• [PROBLEM TO WORK ON]:
Copy each of the rows below exactly as they appear, leaving every line unchanged.

• [PROVIDED DATA]:
##########

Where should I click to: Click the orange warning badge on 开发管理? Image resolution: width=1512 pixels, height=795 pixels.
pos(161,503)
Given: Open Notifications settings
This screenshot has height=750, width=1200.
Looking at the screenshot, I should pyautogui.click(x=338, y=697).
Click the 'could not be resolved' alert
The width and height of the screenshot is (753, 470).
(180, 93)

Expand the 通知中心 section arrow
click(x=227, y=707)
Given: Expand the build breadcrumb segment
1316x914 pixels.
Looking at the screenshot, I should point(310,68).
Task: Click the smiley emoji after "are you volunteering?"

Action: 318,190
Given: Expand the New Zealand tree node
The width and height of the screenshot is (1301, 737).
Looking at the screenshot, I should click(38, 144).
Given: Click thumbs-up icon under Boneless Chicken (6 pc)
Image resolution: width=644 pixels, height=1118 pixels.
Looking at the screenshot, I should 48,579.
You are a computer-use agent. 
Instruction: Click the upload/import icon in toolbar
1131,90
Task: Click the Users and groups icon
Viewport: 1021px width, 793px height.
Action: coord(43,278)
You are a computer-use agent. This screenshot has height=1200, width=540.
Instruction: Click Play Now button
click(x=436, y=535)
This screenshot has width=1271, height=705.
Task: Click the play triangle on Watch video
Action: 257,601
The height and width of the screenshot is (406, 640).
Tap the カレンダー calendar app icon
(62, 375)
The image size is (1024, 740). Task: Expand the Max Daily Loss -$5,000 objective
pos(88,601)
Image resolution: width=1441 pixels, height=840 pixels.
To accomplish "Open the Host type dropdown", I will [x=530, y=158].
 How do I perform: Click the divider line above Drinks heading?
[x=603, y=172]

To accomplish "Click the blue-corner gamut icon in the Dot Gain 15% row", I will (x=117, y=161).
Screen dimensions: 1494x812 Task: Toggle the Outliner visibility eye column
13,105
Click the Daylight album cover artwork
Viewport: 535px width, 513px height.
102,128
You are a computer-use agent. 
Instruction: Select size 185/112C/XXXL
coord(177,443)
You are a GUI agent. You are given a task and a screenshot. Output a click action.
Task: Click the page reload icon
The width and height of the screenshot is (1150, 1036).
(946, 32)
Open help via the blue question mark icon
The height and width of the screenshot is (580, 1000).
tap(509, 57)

##########

• [EXERCISE OUTPUT]:
Where should I click to: Click the orange warning badge on 开发管理? Image resolution: width=1512 pixels, height=795 pixels.
pos(161,503)
Given: Open Notifications settings
This screenshot has height=750, width=1200.
Looking at the screenshot, I should pyautogui.click(x=338, y=697).
Click the 'could not be resolved' alert
The width and height of the screenshot is (753, 470).
(180, 93)

Expand the 通知中心 section arrow
click(x=227, y=707)
Given: Expand the build breadcrumb segment
1316x914 pixels.
Looking at the screenshot, I should point(310,68).
Task: Click the smiley emoji after "are you volunteering?"

Action: 318,190
Given: Expand the New Zealand tree node
The width and height of the screenshot is (1301, 737).
Looking at the screenshot, I should click(38, 144).
Given: Click thumbs-up icon under Boneless Chicken (6 pc)
Image resolution: width=644 pixels, height=1118 pixels.
Looking at the screenshot, I should 48,579.
You are a computer-use agent. 
Instruction: Click the upload/import icon in toolbar
1131,90
Task: Click the Users and groups icon
Viewport: 1021px width, 793px height.
Action: coord(43,278)
You are a computer-use agent. This screenshot has height=1200, width=540.
Instruction: Click Play Now button
click(x=436, y=535)
This screenshot has width=1271, height=705.
Task: Click the play triangle on Watch video
Action: 257,601
The height and width of the screenshot is (406, 640).
Tap the カレンダー calendar app icon
(62, 375)
The image size is (1024, 740). Task: Expand the Max Daily Loss -$5,000 objective
pos(88,601)
Image resolution: width=1441 pixels, height=840 pixels.
To accomplish "Open the Host type dropdown", I will [x=530, y=158].
 How do I perform: Click the divider line above Drinks heading?
[x=603, y=172]

To accomplish "Click the blue-corner gamut icon in the Dot Gain 15% row", I will (x=117, y=161).
Screen dimensions: 1494x812 Task: Toggle the Outliner visibility eye column
13,105
Click the Daylight album cover artwork
Viewport: 535px width, 513px height.
102,128
You are a computer-use agent. 
Instruction: Select size 185/112C/XXXL
coord(177,443)
You are a GUI agent. You are given a task and a screenshot. Output a click action.
Task: Click the page reload icon
The width and height of the screenshot is (1150, 1036).
(946, 32)
Open help via the blue question mark icon
The height and width of the screenshot is (580, 1000).
tap(509, 57)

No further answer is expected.